**Seite**
┄┄┄┄┄┄┄┄┄┄

Vielleicht beruhigt sich nach der Auslieferung der ersten 15.000 Exemplare die Aufregung über das Buch ein wenig. Dann könnten auch all die Kultusminister und Lehrer zu der Einsicht kommen, dass die Integration der kritischen Edition in den Schulunterricht ganz so dringlich nicht ist. Denn schon seit Jahrzehnten liegen – etwa von Walther Hofer – Zusammenstellungen von Dokumenten aus dem Nationalsozialismus vor, in denen auch „Mein Kampf“ zitiert wird und die erfolgreich in den Unterricht integriert worden sind. Es sei an dieser Stelle vorsichtig daran erinnert, dass mit der Edition von „Mein Kampf“ die NS-Geschichte keinesfalls neu geschrieben werden muss.

Oft genug ist „Mein Kampf“ von Kritikern als unlesbar bezeichnet worden. Das mag auch als eine Selbstentlastung derjenigen gedient haben, die nach dem Krieg behaupteten, von Judenhass und Massenmord gar nichts mitbekommen, geschweige denn „Mein Kampf“ gelesen zu haben. Doch angesichts des verquasten Stils Hitlers, der von endlosen Re­dun­danzen, gequälten Formulierungen und langatmiger Geschwätzigkeit geprägt ist, ist da schon etwas dran.

Der Autor dieses Textes bekennt, dass er sich zwei Tage lang nahezu ununterbrochen mit den 1.966 Seiten der kritischen Edition beschäftigt hat. Nach Lektüre mehrerer Tausend Anmerkungen und weiten Teilen von Hitlers Text kommt er zu dem Schluss, dass „Mein Kampf“, dieser Aufruf zu Rassenhass und Mord, jetzt noch unlesbarer geworden ist als vorher.

┄┄┄┄┄┄┄┄┄┄

**Gespeicherte Einträge**
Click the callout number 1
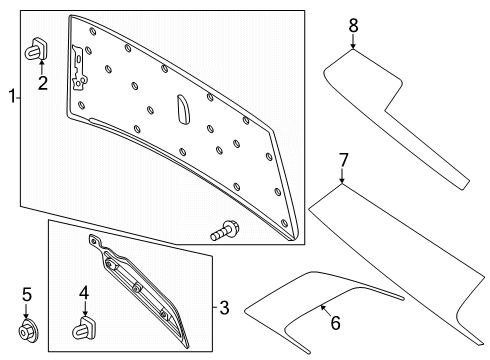pos(12,96)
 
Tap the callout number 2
pos(43,83)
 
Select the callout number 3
pos(224,307)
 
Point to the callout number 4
pos(84,293)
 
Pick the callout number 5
pos(27,295)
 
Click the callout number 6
pos(335,323)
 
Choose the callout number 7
pos(343,160)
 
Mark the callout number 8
pos(353,26)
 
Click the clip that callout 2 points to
pos(37,49)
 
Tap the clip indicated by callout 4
pos(83,328)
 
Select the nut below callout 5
pos(28,330)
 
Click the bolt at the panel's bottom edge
pos(224,230)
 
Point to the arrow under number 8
pos(353,41)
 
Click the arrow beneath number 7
pos(342,176)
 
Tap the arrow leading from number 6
pos(326,310)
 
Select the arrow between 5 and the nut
pos(26,311)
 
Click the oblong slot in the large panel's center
pos(183,109)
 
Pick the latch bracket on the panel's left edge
pos(79,69)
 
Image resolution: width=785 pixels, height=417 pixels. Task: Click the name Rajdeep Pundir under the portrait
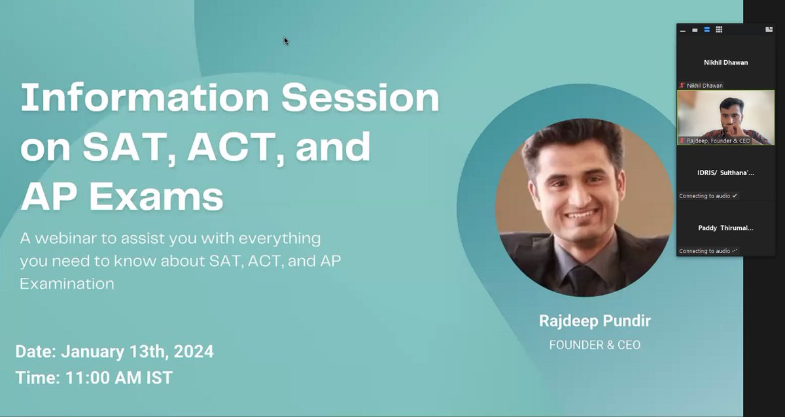coord(595,321)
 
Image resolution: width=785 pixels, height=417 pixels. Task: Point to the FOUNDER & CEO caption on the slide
coord(595,344)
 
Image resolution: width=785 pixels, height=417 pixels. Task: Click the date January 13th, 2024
coord(137,352)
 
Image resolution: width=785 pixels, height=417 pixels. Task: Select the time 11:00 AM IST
coord(119,377)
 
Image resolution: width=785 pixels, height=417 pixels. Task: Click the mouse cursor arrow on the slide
coord(286,40)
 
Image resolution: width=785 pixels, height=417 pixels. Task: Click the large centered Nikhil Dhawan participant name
coord(725,63)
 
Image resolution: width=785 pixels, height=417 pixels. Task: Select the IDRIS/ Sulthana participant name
coord(725,173)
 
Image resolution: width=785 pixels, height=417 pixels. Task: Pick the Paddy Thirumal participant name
coord(725,228)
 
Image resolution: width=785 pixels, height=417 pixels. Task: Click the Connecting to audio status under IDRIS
coord(707,196)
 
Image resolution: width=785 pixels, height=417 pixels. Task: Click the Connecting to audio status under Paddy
coord(707,251)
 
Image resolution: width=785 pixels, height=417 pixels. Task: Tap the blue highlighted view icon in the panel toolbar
coord(707,29)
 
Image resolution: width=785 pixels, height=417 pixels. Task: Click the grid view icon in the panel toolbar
coord(719,29)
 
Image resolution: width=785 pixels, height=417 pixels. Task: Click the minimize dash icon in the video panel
coord(683,30)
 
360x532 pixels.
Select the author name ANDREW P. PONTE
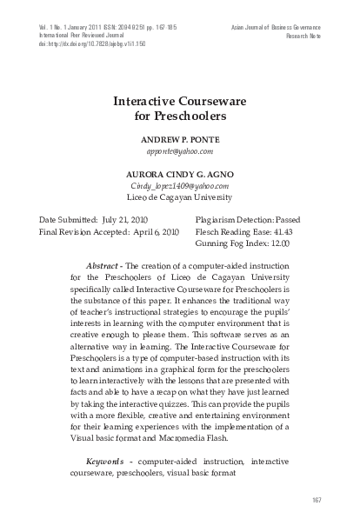tap(180, 138)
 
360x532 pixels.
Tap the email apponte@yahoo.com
tap(180, 150)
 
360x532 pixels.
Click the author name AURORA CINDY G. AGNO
tap(180, 174)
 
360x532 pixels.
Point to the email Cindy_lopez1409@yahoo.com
tap(180, 186)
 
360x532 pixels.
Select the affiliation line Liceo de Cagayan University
tap(180, 198)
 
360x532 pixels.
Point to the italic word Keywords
tap(103, 459)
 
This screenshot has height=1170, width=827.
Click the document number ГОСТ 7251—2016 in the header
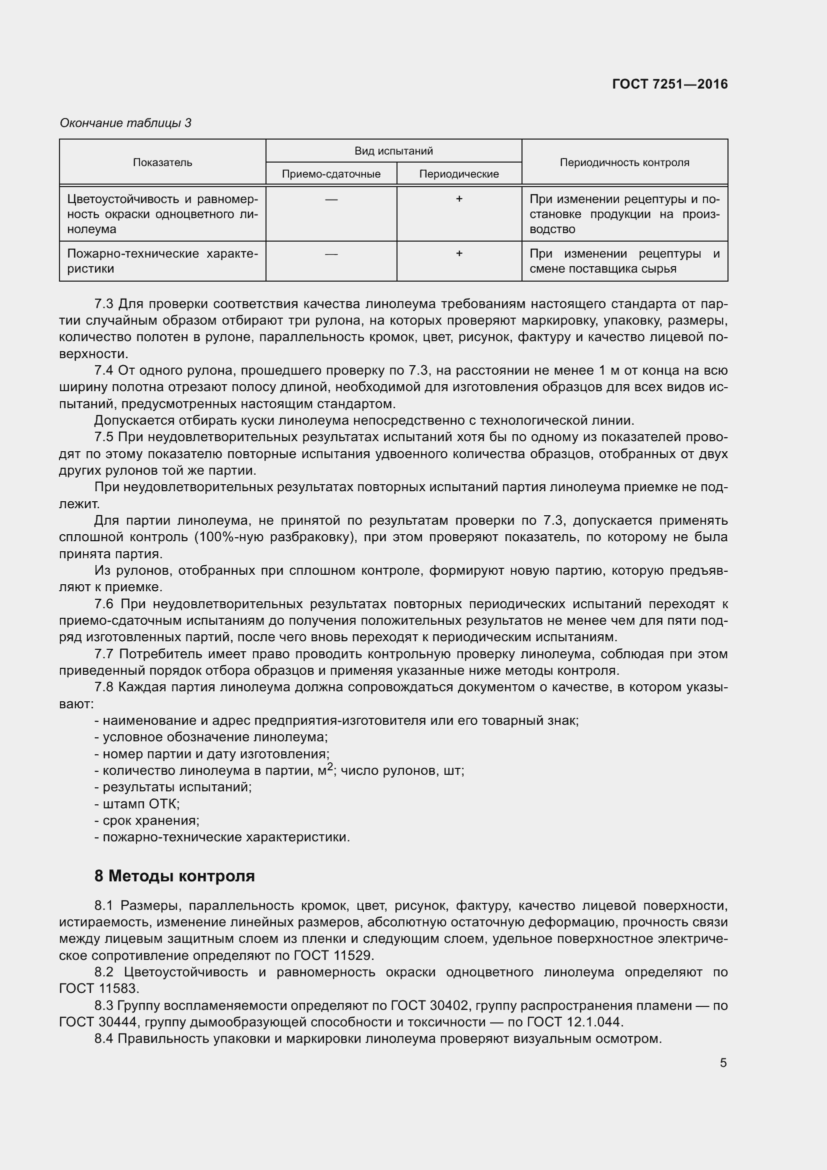(x=670, y=84)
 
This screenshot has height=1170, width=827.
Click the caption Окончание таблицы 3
(x=126, y=123)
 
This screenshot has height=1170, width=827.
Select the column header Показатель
(x=162, y=163)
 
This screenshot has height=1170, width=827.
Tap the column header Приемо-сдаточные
(x=331, y=174)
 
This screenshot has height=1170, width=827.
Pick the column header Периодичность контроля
(x=624, y=163)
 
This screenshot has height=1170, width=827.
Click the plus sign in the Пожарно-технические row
(x=459, y=253)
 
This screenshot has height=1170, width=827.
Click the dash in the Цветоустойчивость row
(x=331, y=199)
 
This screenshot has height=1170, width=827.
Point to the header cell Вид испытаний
(x=394, y=151)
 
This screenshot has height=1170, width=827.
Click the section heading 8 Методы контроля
(x=174, y=876)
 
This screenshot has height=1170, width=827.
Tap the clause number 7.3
(x=104, y=304)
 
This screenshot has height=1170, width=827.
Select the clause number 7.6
(x=104, y=604)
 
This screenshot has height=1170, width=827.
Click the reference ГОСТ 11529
(x=334, y=955)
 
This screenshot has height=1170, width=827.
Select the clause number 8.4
(x=104, y=1038)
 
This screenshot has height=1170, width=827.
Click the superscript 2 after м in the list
(x=330, y=766)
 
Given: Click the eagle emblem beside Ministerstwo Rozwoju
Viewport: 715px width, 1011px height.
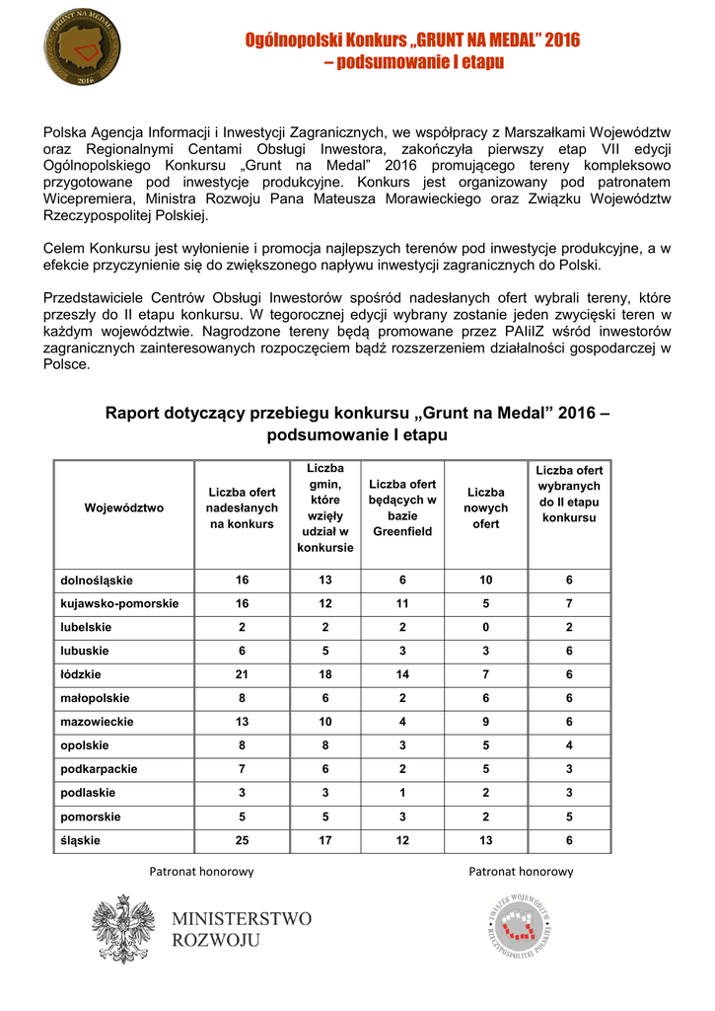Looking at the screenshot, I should [123, 928].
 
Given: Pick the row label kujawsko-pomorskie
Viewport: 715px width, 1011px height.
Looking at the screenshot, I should [119, 603].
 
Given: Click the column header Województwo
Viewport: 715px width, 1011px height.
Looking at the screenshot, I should [124, 507].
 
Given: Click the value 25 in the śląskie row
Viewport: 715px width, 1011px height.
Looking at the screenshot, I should [242, 840].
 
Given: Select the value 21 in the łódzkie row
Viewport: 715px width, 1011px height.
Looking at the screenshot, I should [242, 674].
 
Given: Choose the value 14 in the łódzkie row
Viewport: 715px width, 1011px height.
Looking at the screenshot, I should [402, 674].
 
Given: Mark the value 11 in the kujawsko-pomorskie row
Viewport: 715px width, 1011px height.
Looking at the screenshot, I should [402, 603].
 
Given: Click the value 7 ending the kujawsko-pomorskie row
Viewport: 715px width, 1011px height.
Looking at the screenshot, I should [569, 603].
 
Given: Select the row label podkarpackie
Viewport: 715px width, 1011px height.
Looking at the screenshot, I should [100, 769].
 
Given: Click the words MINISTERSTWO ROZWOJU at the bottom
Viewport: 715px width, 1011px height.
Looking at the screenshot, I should [242, 929].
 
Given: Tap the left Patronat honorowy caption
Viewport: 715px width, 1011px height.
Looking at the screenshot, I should [201, 872].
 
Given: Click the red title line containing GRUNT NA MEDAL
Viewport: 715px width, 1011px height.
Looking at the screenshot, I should [413, 40].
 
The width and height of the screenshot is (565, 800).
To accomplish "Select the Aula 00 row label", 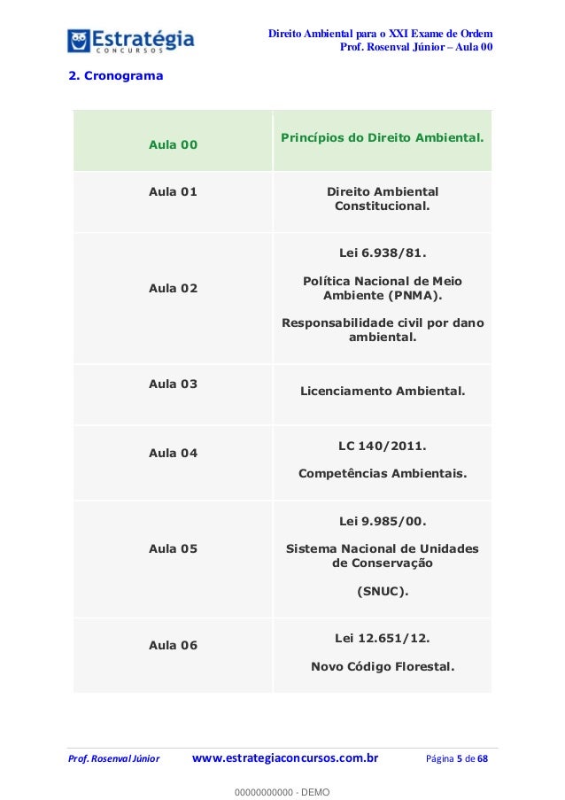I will coord(174,144).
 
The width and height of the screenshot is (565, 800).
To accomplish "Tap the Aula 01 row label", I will coord(174,191).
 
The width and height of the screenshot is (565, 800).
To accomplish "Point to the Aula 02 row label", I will coord(174,288).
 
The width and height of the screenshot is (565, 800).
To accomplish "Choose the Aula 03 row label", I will coord(174,384).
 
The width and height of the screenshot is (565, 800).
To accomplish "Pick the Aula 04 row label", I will coord(174,453).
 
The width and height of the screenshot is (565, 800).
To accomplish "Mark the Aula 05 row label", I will coord(174,548).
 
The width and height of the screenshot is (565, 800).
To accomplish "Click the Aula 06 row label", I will coord(174,645).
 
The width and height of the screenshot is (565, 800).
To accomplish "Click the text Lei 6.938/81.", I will coord(383,256).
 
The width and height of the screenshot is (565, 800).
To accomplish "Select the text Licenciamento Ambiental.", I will coord(383,390).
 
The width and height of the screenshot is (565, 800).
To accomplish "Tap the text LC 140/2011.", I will coord(383,447).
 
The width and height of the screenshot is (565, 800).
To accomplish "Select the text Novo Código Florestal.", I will coord(383,665).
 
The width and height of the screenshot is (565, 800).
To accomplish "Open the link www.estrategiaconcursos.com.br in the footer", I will coord(285,758).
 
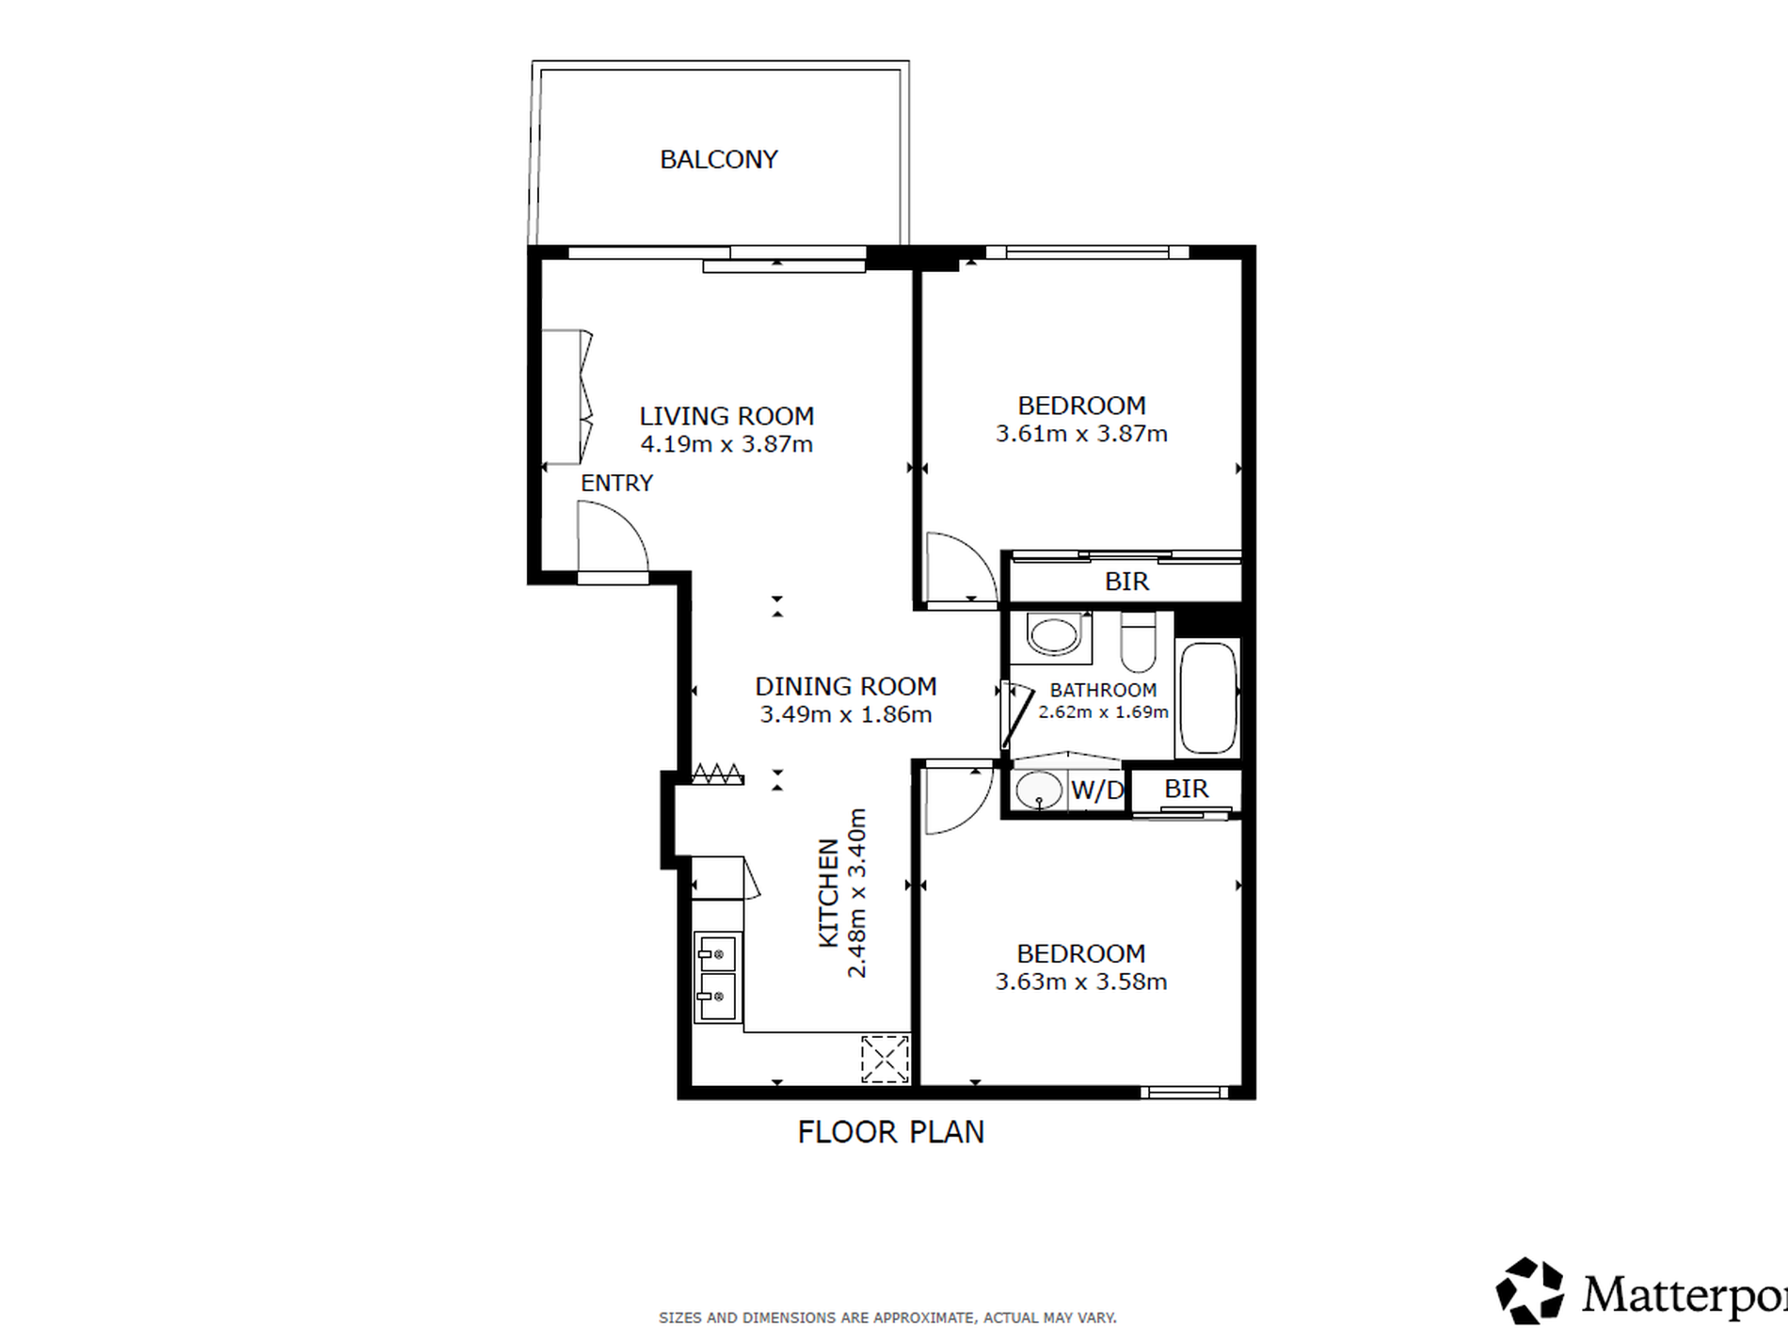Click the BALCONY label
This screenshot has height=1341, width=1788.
pyautogui.click(x=719, y=160)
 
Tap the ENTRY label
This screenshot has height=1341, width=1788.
pyautogui.click(x=616, y=484)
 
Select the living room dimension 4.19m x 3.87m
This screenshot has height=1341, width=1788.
pyautogui.click(x=726, y=444)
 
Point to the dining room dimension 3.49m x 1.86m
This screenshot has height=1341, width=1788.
pyautogui.click(x=846, y=714)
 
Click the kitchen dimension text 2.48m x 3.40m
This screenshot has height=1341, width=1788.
pyautogui.click(x=856, y=893)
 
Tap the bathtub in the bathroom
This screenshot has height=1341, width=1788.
pyautogui.click(x=1208, y=697)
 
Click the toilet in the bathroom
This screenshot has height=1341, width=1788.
pyautogui.click(x=1139, y=642)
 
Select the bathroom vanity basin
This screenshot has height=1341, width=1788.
pyautogui.click(x=1053, y=635)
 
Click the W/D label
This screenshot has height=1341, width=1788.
pyautogui.click(x=1097, y=790)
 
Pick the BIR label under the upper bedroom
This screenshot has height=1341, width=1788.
pyautogui.click(x=1126, y=583)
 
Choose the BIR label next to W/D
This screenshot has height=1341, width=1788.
pyautogui.click(x=1186, y=789)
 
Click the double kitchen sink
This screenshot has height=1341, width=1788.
pyautogui.click(x=717, y=977)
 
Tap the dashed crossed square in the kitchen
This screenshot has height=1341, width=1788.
pyautogui.click(x=885, y=1059)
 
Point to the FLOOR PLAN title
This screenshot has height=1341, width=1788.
pyautogui.click(x=891, y=1132)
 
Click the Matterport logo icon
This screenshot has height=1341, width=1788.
pyautogui.click(x=1530, y=1291)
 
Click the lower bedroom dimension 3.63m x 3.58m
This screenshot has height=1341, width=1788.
pyautogui.click(x=1081, y=982)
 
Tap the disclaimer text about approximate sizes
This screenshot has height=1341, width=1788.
pyautogui.click(x=887, y=1318)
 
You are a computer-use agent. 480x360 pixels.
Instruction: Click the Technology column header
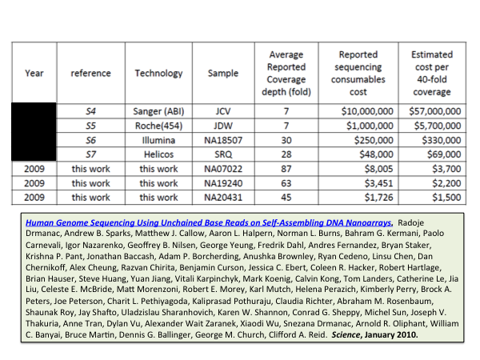(158, 74)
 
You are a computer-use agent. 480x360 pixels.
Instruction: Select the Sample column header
(223, 74)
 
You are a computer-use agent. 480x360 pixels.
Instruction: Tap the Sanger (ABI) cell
(158, 112)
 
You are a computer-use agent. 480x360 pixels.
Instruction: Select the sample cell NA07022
(223, 170)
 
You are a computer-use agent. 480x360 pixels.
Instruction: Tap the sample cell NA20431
(223, 196)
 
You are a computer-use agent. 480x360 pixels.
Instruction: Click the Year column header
(34, 74)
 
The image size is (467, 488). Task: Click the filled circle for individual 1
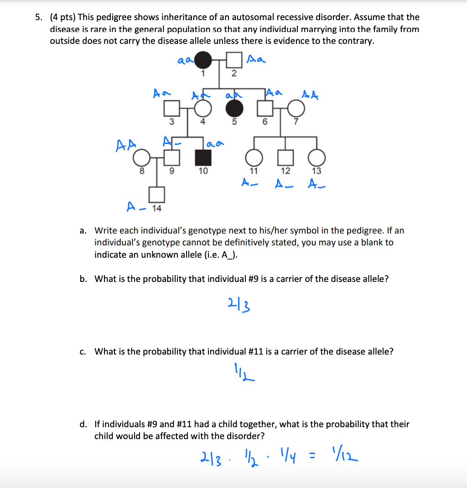(204, 60)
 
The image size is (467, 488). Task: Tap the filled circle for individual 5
(234, 109)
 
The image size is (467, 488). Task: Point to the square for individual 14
(157, 195)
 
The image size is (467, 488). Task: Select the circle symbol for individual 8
(141, 159)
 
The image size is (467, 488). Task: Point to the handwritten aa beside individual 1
(186, 59)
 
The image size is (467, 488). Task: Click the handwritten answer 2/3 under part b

┄┄┄┄┄┄┄┄┄┄

**Ziel der Übung**
Zähle alle Eigenschaften auf, von denen Hitlers Stil laut dem Text über die kritische Edition von „Mein Kampf“ geprägt ist.

**Ergebnis unten**
endlose Redundanzen, gequälte Formulierungen, langatmige Geschwätzigkeit